PROBLEM DESCRIPTION:
Please quote, word for word, the passage of the Python functions class notes below between "# we can define" and "print(phrase)", inclusive.

··· TEXT PROVIDED

Class 4: Life history and conservation status

EEB 125

Tomo Parins-Fukuchi

Class 4: Life history and conservation status

Goals for the day

• Writing functions in Python

• Today we will apply some of the programming concepts we’ve been studying to create summaries of a few different types of data

Functions

• A block of instructions that perform a specific task

• Can combine a set of instructions that we might use a lot and reuse the same code

  • Saves us from having to rewrite the same code over and over again

Functions

• You have already encountered some functions in Python, e.g., max(), open(), etc

• We will now learn how to write our own functions that do whatever we want them to do

# we can define a new function by typing 'def', followed by the name of our new function

def greeting():
    # we can then specify the tasks we want to perform
    phrase = "hi, my name is"
    print(phrase)

# we can now run these same instructions anytime we want by _calling_ our function:
greeting()

Functions

• Functions also give us the ability to specify a ‘return’ value

• This causes the function to output a value every time it is used

def greeting():
    phrase = "hi, my name is"

······
··· SOURCE DATA

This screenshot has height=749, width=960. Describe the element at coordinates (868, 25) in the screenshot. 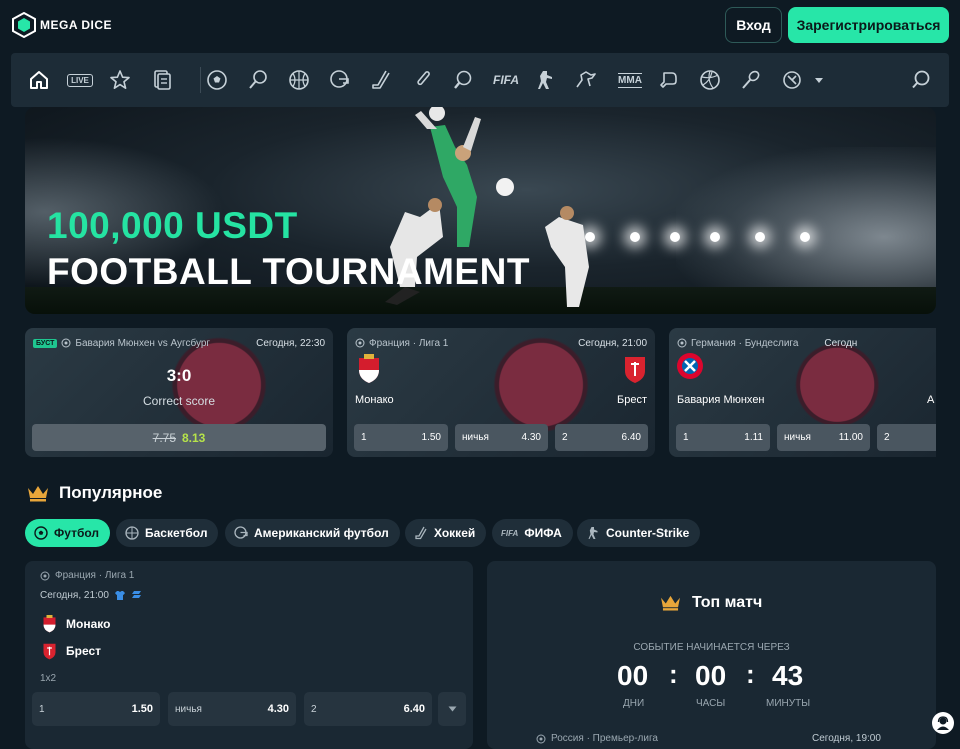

······

REPLY TO THE EXERCISE:
# we can define a new function by typing 'def', followed by the name of our new function

def greeting():
    # we can then specify the tasks we want to perform
    phrase = "hi, my name is"
    print(phrase)